Jeffrey Halley, senior market analyst at OANDA, said: "Relative Strength Index... Both contracts were in the overbought zone yesterday, and speculators are highly likely to push back."

But oil prices have been surging before, because major economies have recovered from the epidemic blockade, fuel demand has rebounded, and some oil-producing countries have experienced supply disruptions.

OPEC said on Tuesday (September 28) that oil demand will grow strongly as the global economy recovers from the epidemic in the next few years. The transition is underway.

ANZ Bank’s Research Department said in a report: “Although the supply background has not changed much, when the oil price reaches US$80/barrel, the pressure on OPEC+ countries to increase production quotas will increase.”

Barclays Bank raised its forecast for 2022 oil prices on Tuesday, citing the continued recovery in demand that may widen the supply gap. The bank raised its 2022 Brent crude oil price forecast by $9 to $77 per barrel, partly because of "decreased confidence" in the restoration of the US-Iran nuclear agreement.

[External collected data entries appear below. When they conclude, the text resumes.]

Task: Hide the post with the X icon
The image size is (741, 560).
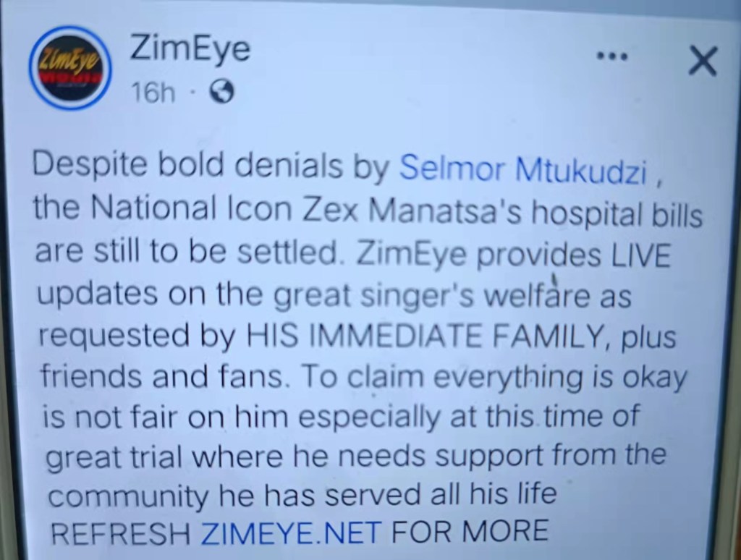Action: (703, 61)
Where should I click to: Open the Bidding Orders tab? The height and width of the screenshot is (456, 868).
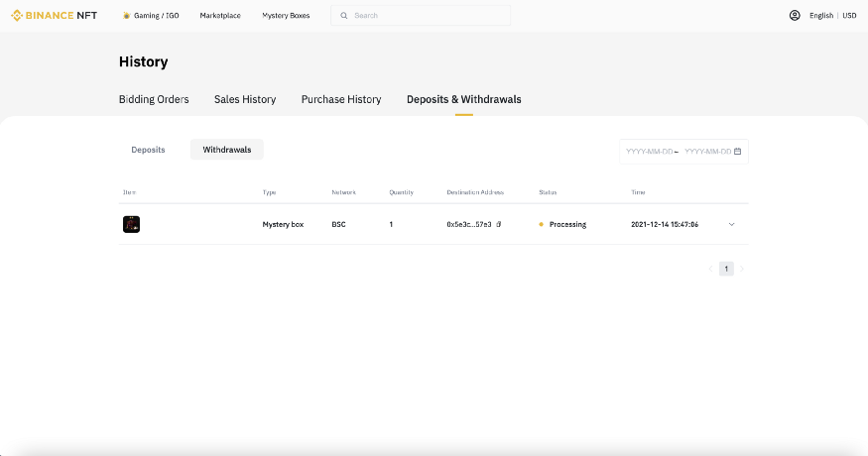(154, 99)

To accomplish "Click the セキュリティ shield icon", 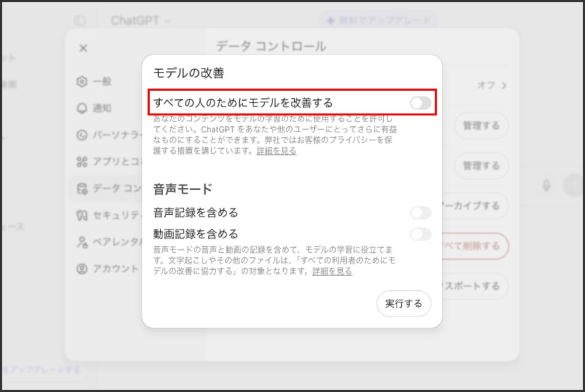I will (x=82, y=215).
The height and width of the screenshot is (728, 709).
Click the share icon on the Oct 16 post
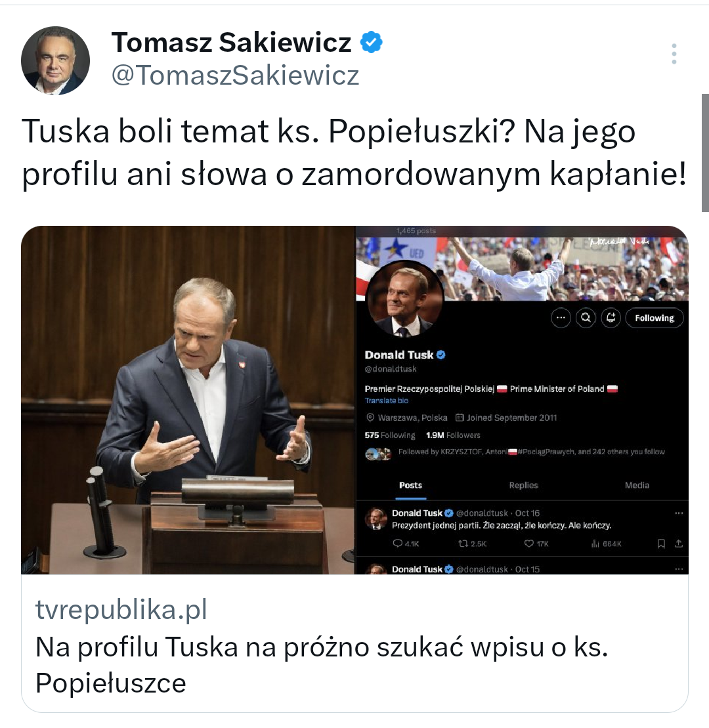[679, 544]
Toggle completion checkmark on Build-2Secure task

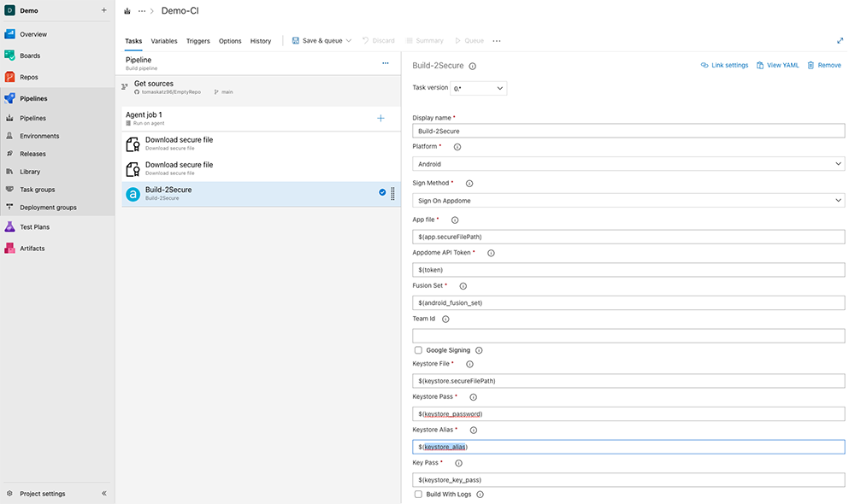point(381,193)
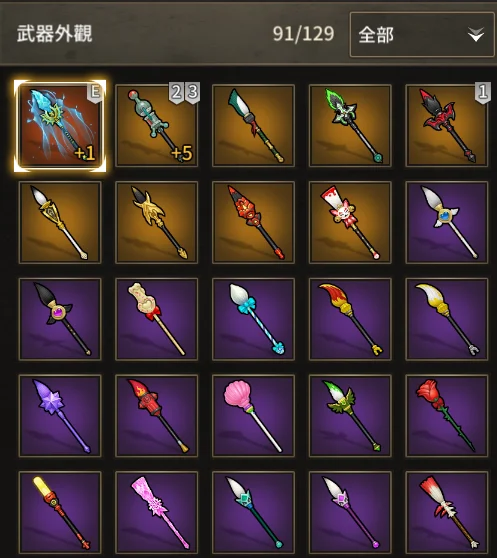
Task: Select the green leaf winged brush staff
Action: (x=350, y=416)
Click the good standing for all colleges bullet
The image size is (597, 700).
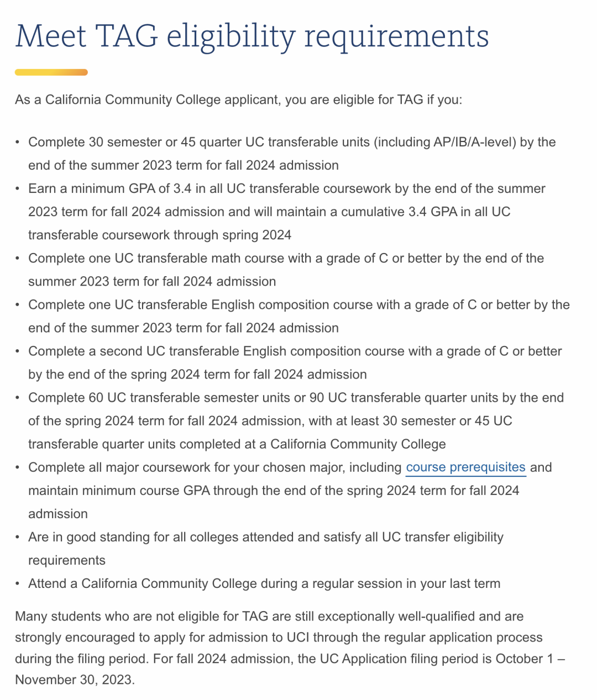click(266, 549)
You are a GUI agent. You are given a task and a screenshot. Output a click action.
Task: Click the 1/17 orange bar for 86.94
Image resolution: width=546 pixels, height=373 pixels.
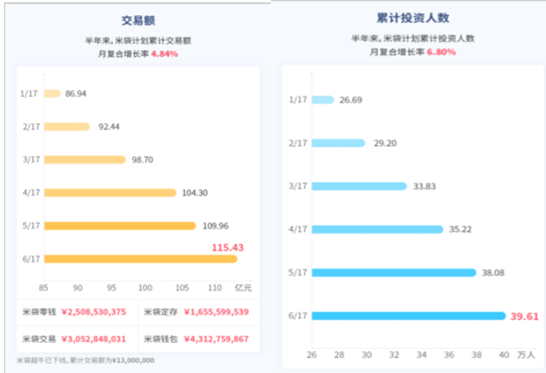point(52,93)
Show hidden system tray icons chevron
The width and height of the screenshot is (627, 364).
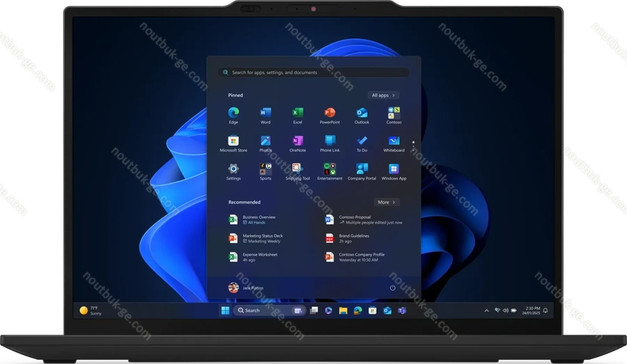click(x=486, y=310)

Barclays said in a report: “OPEC+ relaxes its production cuts, but the oil supply gap cannot be filled at least until the first quarter of 2022, because demand recovery may continue to exceed the rate of capacity release, and some oil-producing countries have limited capacity to increase production.” The agency also pointed out that the threat of US production growth to market share is limited, which means that OPEC+ oil-producing countries have no sense of urgency.

After Brent crude oil broke through $80 per barrel for the first time in nearly three years, White House Press Secretary Psaki said on Tuesday that the White House is in communication with OPEC on oil prices and is studying various tools to solve its cost issues.